■ **Exercise description**
What is needed is a verbatim copy of the data, minus the pictures.

■ **Dataset records**
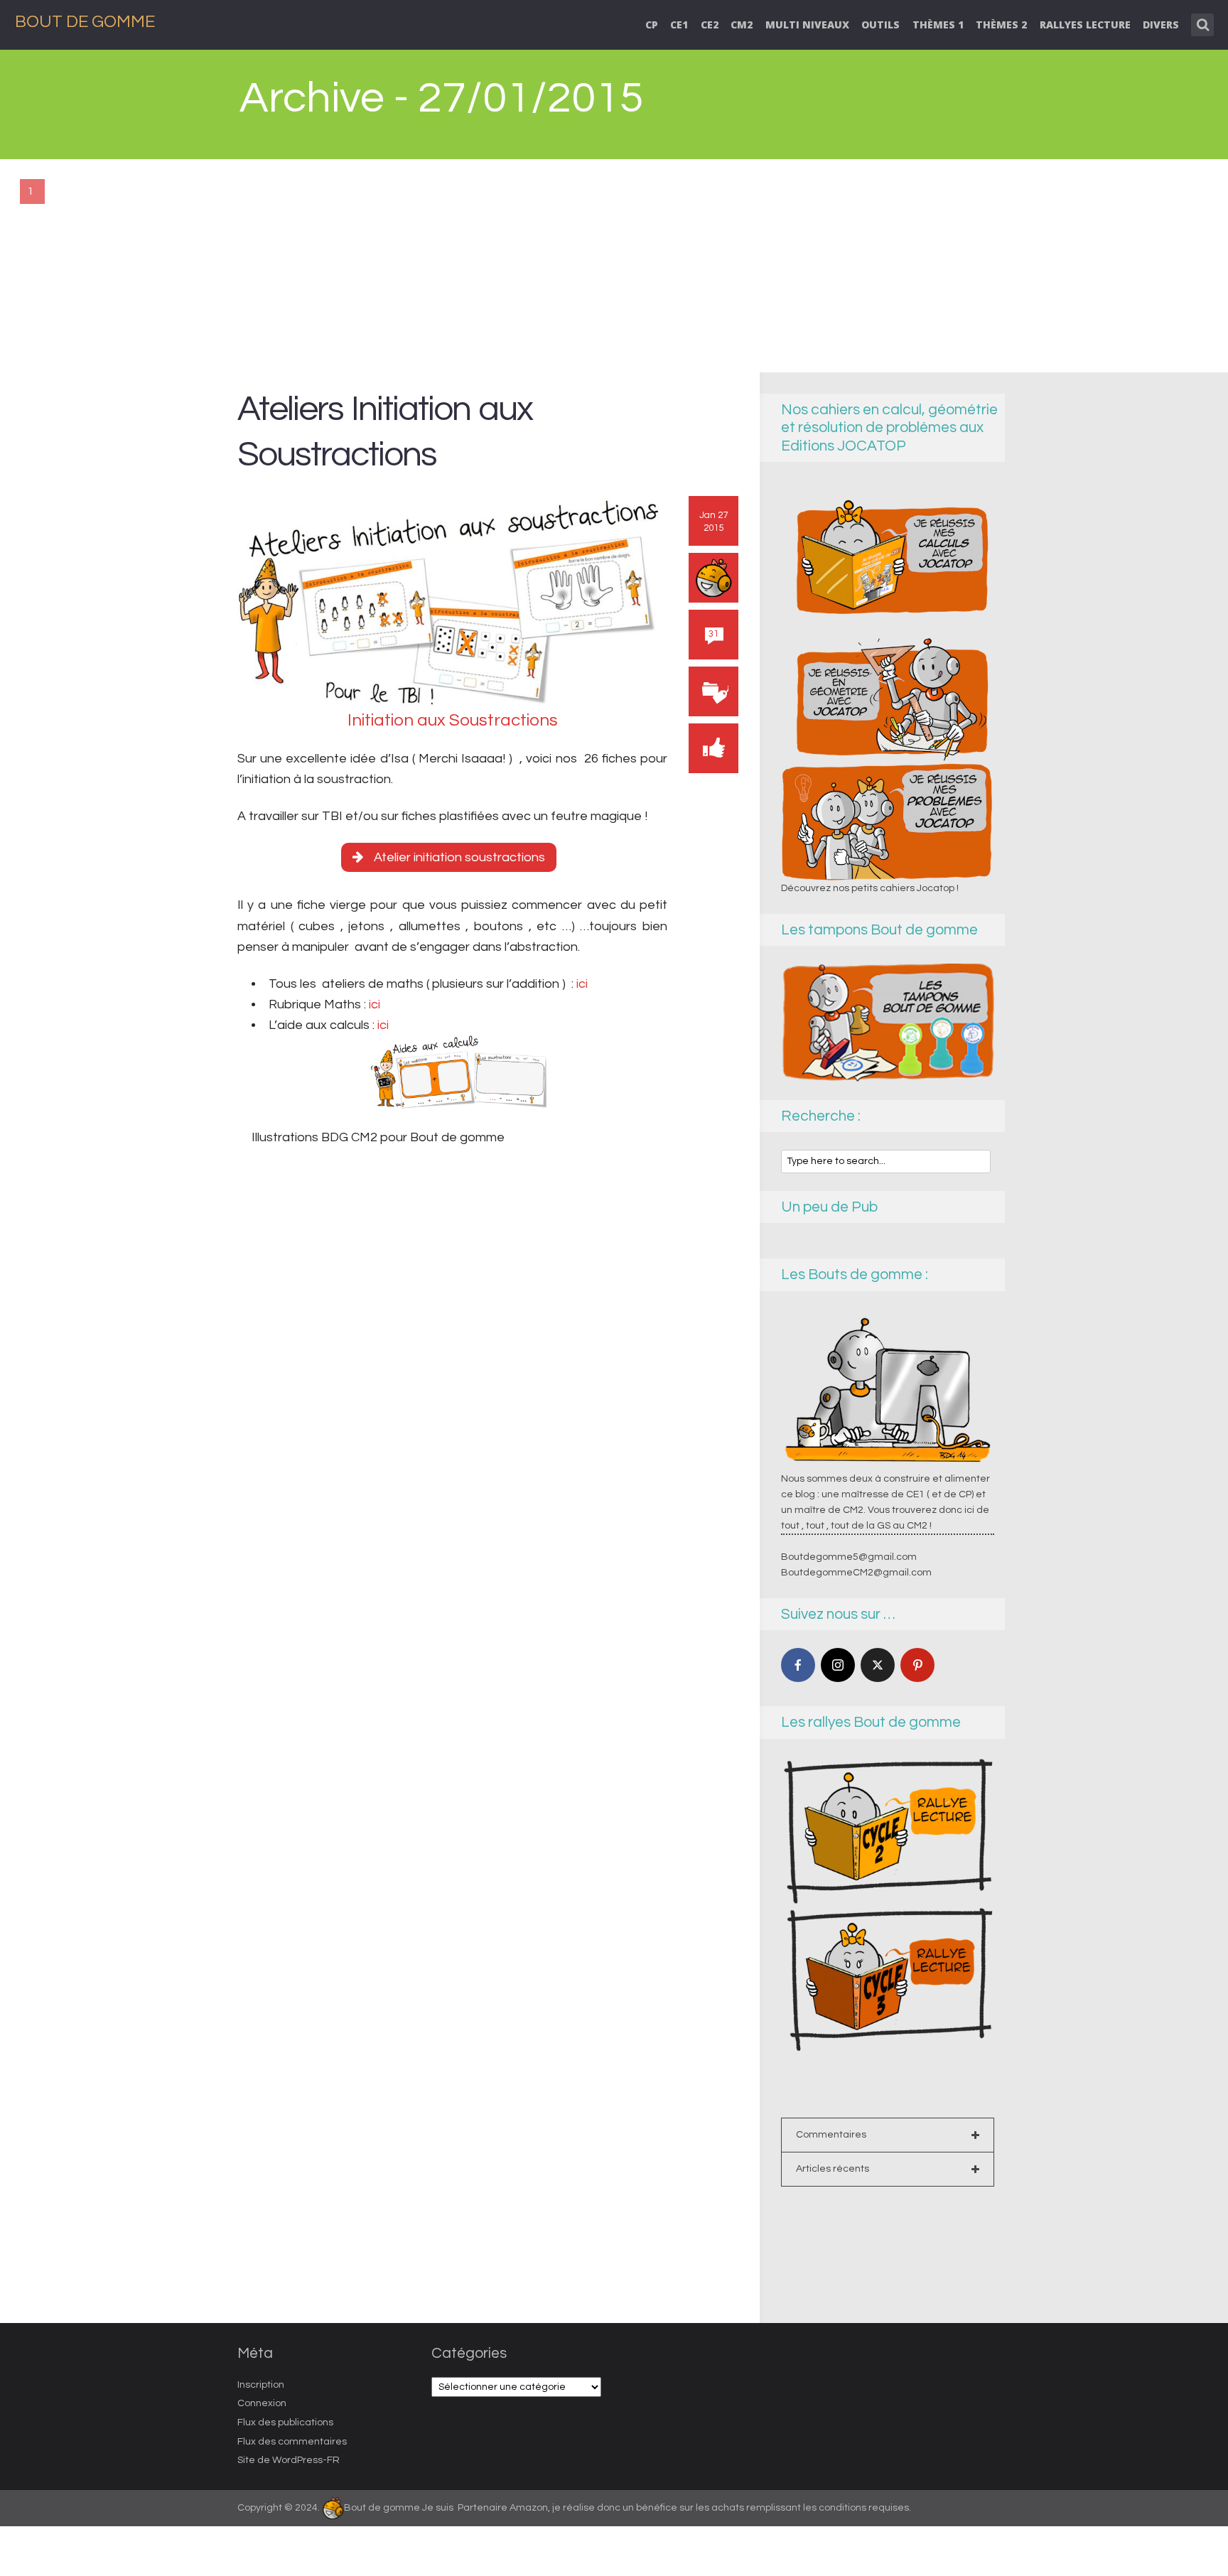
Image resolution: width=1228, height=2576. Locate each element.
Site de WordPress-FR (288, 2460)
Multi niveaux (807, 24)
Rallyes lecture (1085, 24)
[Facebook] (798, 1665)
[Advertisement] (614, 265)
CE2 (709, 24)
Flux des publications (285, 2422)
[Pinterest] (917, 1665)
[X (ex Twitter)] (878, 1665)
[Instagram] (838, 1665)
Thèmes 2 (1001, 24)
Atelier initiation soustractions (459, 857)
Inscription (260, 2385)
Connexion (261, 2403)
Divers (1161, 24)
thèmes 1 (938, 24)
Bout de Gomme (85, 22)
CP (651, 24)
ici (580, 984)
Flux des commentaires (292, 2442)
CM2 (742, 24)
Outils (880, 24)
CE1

■ **Written reply**
Image resolution: width=1228, height=2576. Locate each element.
Site de WordPress-FR (288, 2460)
Multi niveaux (807, 24)
Rallyes lecture (1085, 24)
[Facebook] (798, 1665)
[Advertisement] (614, 265)
CE2 (709, 24)
Flux des publications (285, 2422)
[Pinterest] (917, 1665)
[X (ex Twitter)] (878, 1665)
[Instagram] (838, 1665)
Thèmes 2 (1001, 24)
Atelier initiation soustractions (459, 857)
Inscription (260, 2385)
Connexion (261, 2403)
Divers (1161, 24)
thèmes 1 (938, 24)
Bout de Gomme (85, 22)
CP (651, 24)
ici (580, 984)
Flux des commentaires (292, 2442)
CM2 (742, 24)
Outils (880, 24)
CE1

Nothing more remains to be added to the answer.